Extract to read -
------------------------------------------------------------------------

In the spring of 2011 Carlton and Campbell wrote the song within five days in a New York hotel. The basic tracks were recorded at the legendary Levon Helm Studios in Woodstock, N.Y, affectionately known as "the Barn". Internationally acclaimed musicians were assembled to record the song's basic tracks. Additionally, the late Levon Helm corralled a number of his own friends, family members, and collaborators—including Steely Dan's Donald Fagen—who were backed up by Carlton's band Carl Carlton & the Songdogs. Wilms also contacted producer/engineer Bob Clearmountain (The Who, Paul McCartney, Rolling Stones, Bruce Springsteen), who was impressed by the studio's sound and moved by the spirit and passion of the sessions.
With the initial track completed, Wilms, Carlton and Campbell called together a diverse collection of voices from all corners of the globe, including Taj Mahal, Marianne Faithfull, Carly Simon, Kris Kristofferson and the actor Ewan McGregor to name but a few.

------------------------------------------------------------------------

Entries shown -
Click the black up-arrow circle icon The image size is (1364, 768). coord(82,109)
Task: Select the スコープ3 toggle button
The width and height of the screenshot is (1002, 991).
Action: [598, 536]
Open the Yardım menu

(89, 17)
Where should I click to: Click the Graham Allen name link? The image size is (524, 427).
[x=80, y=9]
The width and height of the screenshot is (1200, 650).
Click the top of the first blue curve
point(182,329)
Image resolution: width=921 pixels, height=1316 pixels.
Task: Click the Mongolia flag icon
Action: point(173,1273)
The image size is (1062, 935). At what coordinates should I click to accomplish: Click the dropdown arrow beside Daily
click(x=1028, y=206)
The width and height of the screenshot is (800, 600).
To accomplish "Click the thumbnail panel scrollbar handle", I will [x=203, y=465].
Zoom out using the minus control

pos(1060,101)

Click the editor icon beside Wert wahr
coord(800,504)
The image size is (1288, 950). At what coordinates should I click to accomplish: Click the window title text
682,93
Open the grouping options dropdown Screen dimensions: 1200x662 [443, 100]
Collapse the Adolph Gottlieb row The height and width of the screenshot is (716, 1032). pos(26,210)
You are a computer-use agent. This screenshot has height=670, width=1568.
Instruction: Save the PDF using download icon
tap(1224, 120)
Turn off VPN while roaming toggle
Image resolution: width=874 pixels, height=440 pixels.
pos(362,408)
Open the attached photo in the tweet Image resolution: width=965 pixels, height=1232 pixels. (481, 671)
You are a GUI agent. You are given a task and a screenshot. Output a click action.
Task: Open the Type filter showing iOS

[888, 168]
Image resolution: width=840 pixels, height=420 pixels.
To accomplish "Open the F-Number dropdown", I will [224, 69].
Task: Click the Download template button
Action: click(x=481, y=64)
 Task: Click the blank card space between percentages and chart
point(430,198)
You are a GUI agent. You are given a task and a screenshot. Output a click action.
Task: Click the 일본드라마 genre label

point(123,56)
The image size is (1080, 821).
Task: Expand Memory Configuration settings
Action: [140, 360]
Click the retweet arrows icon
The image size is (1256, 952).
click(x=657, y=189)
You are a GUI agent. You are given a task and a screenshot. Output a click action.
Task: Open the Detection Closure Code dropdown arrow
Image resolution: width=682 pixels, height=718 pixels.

------------------------------------------------------------------------

Using the information -
1. Quote the passage about the song's recording between "With the initial" and "name but a few.", inclusive.
2. Decide whether each statement agrees with the passage about the song's recording, answering yes or no and quoting the words that settle it.
(a) The song was written within five days in a New York hotel.
(b) The basic tracks were recorded in Nashville.
(c) Carlton contacted Bob Clearmountain.
3. Answer these questions from the passage about the song's recording.
(a) By what name is Levon Helm Studios affectionately known?
(b) Which member of Steely Dan was among those Levon Helm corralled?
(c) Which actor is named among the voices called together?
The listing is not required for any of the work on the passage about the song's recording.

Answers for the exercise -
1.
With the initial track completed, Wilms, Carlton and Campbell called together a diverse collection of voices from all corners of the globe, including Taj Mahal, Marianne Faithfull, Carly Simon, Kris Kristofferson and the actor Ewan McGregor to name but a few.

2.
(a) Yes: "Carlton and Campbell wrote the song within five days in a New York hotel"
(b) No: "The basic tracks were recorded at the legendary Levon Helm Studios in Woodstock, N.Y"
(c) No: "Wilms also contacted producer/engineer Bob Clearmountain"

3.
(a) "the Barn"
(b) Donald Fagen
(c) Ewan McGregor